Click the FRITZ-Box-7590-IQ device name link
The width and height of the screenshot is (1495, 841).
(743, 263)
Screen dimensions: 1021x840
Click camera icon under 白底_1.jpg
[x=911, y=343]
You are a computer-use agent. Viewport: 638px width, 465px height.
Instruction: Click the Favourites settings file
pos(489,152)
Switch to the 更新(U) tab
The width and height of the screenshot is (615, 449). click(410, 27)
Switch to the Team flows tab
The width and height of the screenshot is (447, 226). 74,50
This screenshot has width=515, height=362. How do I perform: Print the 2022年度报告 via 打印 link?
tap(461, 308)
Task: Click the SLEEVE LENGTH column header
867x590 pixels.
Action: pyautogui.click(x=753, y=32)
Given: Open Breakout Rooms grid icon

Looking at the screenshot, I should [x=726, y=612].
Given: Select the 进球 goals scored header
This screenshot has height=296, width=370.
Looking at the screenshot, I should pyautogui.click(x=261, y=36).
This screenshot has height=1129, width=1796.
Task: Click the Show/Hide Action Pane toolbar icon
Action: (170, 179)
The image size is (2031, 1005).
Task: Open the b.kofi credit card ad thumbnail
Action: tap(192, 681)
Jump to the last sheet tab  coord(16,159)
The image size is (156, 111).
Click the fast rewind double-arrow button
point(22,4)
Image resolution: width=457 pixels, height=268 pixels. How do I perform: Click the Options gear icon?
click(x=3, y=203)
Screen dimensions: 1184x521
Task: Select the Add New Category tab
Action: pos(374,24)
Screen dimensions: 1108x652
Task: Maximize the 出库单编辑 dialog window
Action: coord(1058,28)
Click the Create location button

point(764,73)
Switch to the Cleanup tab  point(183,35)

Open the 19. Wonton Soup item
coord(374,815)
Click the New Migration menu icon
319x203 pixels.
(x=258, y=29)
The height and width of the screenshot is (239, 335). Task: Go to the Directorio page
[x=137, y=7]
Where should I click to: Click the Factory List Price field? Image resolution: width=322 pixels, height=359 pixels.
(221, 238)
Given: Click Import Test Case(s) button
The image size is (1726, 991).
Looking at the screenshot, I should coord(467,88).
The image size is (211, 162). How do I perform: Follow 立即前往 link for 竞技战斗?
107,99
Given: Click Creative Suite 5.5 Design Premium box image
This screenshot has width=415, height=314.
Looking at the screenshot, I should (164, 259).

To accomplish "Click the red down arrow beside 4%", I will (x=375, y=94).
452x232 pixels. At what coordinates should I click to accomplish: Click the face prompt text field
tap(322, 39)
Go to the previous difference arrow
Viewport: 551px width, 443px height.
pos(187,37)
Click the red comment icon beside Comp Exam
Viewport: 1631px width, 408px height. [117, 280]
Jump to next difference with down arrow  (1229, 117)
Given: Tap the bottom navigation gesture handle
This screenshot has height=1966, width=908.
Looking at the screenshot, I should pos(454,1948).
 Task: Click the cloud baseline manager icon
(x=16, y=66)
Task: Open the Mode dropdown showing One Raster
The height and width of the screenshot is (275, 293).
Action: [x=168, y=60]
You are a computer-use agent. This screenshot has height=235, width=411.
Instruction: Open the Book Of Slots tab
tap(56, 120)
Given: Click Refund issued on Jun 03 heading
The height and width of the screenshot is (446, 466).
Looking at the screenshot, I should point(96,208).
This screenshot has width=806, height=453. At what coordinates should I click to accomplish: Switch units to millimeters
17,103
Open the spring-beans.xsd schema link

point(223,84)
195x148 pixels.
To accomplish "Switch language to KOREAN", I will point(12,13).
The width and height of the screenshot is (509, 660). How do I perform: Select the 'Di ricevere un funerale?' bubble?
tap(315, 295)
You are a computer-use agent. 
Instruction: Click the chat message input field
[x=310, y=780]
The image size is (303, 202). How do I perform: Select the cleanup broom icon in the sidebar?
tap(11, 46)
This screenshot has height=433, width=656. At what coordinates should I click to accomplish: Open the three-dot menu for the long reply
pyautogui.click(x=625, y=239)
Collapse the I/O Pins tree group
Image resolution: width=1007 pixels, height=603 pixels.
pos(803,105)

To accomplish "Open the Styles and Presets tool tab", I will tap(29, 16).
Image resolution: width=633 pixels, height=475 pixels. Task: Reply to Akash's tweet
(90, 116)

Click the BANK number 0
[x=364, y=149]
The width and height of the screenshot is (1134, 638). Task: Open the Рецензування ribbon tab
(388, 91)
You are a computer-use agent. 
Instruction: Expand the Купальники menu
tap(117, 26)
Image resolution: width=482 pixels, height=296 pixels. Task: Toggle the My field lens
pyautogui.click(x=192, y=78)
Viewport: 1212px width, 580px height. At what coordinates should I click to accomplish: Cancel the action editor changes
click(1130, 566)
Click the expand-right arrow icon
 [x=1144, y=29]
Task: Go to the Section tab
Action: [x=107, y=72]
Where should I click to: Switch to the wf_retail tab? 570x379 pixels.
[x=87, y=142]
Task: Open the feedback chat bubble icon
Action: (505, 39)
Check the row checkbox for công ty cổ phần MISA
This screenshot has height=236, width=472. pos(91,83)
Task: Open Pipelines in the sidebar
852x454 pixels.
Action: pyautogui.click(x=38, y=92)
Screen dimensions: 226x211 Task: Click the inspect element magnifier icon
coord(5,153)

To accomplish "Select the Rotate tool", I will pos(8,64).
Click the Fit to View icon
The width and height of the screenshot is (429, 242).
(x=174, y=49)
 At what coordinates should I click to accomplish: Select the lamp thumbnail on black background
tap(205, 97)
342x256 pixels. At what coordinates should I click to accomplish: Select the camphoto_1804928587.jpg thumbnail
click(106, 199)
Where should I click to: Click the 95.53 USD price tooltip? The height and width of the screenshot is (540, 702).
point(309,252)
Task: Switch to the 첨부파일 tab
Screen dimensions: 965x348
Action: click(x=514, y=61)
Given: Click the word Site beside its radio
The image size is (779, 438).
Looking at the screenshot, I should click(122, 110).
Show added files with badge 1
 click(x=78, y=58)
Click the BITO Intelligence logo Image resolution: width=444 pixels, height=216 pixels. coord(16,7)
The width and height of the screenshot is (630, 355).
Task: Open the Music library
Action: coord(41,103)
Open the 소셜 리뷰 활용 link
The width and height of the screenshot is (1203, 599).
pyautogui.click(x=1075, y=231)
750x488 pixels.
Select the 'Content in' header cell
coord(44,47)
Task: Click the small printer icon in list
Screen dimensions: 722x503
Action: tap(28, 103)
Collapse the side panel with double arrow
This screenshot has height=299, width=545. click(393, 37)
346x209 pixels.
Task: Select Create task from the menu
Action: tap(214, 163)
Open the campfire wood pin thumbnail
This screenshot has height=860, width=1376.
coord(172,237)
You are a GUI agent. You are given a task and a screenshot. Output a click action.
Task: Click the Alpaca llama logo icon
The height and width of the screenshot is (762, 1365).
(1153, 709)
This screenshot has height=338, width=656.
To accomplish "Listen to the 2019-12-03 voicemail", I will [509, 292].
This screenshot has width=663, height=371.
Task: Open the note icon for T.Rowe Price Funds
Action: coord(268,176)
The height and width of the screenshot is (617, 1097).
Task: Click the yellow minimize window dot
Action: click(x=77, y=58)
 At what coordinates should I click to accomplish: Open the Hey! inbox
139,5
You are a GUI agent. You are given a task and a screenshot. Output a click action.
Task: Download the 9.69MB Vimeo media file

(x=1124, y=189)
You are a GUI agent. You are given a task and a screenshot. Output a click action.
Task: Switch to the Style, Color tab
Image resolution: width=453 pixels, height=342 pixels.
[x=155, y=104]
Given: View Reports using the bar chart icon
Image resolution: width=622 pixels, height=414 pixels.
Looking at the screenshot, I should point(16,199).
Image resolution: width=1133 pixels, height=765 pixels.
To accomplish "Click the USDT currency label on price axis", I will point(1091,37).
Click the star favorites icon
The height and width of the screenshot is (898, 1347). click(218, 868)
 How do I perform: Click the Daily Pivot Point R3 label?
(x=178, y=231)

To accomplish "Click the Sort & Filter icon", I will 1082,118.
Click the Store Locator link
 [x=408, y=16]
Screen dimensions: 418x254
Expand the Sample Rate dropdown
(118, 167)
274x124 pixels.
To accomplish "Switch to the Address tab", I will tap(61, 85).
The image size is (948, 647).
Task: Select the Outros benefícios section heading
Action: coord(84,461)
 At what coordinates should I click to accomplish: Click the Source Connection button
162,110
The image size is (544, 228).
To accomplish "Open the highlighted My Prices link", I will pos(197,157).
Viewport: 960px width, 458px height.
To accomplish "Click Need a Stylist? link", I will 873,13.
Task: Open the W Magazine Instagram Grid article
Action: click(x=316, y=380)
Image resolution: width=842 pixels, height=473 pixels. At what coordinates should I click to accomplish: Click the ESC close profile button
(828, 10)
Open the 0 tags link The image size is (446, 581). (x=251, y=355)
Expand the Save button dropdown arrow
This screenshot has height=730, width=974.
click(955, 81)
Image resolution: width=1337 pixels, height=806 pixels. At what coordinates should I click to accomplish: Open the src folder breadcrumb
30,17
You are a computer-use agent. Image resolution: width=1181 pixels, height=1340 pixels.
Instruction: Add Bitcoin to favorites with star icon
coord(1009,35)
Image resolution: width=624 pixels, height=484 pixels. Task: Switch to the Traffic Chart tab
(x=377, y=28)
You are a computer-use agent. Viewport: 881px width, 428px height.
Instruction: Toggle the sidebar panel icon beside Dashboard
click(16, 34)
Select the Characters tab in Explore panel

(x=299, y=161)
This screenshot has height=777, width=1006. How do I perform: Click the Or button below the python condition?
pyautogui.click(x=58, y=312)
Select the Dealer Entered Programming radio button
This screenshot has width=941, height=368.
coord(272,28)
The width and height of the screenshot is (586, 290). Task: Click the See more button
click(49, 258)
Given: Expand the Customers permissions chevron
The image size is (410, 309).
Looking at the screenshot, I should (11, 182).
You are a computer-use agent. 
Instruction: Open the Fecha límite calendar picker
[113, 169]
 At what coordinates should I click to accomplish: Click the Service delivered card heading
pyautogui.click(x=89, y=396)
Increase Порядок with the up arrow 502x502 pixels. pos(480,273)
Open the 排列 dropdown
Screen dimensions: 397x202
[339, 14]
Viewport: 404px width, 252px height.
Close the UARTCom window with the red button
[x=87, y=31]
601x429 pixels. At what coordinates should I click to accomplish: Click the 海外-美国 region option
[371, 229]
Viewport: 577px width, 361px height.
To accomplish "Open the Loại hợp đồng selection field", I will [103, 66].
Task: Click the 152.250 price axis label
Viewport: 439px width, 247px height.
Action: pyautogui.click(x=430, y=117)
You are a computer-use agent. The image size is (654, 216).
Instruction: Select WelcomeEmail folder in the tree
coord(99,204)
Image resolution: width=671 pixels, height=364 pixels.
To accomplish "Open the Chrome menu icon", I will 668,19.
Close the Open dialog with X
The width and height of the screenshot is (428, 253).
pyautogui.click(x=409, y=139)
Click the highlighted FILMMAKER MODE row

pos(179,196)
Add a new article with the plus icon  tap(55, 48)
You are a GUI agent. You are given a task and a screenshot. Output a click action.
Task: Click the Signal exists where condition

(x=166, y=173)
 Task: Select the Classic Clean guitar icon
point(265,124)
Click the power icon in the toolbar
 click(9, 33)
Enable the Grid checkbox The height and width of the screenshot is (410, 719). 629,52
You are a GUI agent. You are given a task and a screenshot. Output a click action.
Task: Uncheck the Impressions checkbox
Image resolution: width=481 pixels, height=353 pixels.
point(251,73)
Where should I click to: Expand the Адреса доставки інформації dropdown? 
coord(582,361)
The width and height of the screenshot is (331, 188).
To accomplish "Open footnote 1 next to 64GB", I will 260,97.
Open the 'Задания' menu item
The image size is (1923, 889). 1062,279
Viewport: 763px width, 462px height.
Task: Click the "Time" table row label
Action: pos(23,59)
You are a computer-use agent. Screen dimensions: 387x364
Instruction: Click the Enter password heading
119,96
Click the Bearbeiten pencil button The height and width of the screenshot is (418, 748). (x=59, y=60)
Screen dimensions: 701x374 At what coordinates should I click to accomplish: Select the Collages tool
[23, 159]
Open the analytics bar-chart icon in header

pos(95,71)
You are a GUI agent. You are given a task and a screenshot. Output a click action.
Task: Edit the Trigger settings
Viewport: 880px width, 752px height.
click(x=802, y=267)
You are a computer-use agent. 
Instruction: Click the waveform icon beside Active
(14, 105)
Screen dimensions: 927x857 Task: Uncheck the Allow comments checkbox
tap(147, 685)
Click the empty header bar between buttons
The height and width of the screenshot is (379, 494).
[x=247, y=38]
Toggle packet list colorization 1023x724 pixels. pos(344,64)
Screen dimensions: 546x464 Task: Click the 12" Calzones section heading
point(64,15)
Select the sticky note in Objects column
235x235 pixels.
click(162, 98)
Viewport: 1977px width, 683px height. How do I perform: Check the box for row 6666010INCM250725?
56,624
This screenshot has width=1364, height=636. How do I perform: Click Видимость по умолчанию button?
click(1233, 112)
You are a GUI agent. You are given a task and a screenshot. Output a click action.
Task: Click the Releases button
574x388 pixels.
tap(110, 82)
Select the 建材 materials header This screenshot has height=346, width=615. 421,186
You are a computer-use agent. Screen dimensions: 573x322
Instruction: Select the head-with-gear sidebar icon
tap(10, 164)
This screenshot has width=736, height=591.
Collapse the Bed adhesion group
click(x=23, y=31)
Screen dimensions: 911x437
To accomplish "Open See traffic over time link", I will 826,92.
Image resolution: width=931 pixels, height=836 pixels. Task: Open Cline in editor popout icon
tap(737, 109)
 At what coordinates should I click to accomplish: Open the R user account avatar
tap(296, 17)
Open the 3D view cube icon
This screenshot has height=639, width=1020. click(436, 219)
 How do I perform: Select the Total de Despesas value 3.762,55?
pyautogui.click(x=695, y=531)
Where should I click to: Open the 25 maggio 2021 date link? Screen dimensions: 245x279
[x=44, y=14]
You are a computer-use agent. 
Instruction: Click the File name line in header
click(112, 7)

§ **EXERCISE BRIEF**
Using only the listing above, restate exactly the lines from the line containing "Click the highlighted FILMMAKER MODE row" through the line containing "Task: Edit the Trigger settings", both included.

§ **RESULT OF THIS TASK**
Click the highlighted FILMMAKER MODE row

pos(179,196)
Add a new article with the plus icon  tap(55, 48)
You are a GUI agent. You are given a task and a screenshot. Output a click action.
Task: Click the Signal exists where condition

(x=166, y=173)
 Task: Select the Classic Clean guitar icon
point(265,124)
Click the power icon in the toolbar
 click(9, 33)
Enable the Grid checkbox The height and width of the screenshot is (410, 719). 629,52
You are a GUI agent. You are given a task and a screenshot. Output a click action.
Task: Uncheck the Impressions checkbox
Image resolution: width=481 pixels, height=353 pixels.
point(251,73)
Where should I click to: Expand the Адреса доставки інформації dropdown? 
coord(582,361)
The width and height of the screenshot is (331, 188).
To accomplish "Open footnote 1 next to 64GB", I will 260,97.
Open the 'Задания' menu item
The image size is (1923, 889). 1062,279
Viewport: 763px width, 462px height.
Task: Click the "Time" table row label
Action: pos(23,59)
You are a computer-use agent. Screen dimensions: 387x364
Instruction: Click the Enter password heading
119,96
Click the Bearbeiten pencil button The height and width of the screenshot is (418, 748). (x=59, y=60)
Screen dimensions: 701x374 At what coordinates should I click to accomplish: Select the Collages tool
[23, 159]
Open the analytics bar-chart icon in header

pos(95,71)
You are a GUI agent. You are given a task and a screenshot. Output a click action.
Task: Edit the Trigger settings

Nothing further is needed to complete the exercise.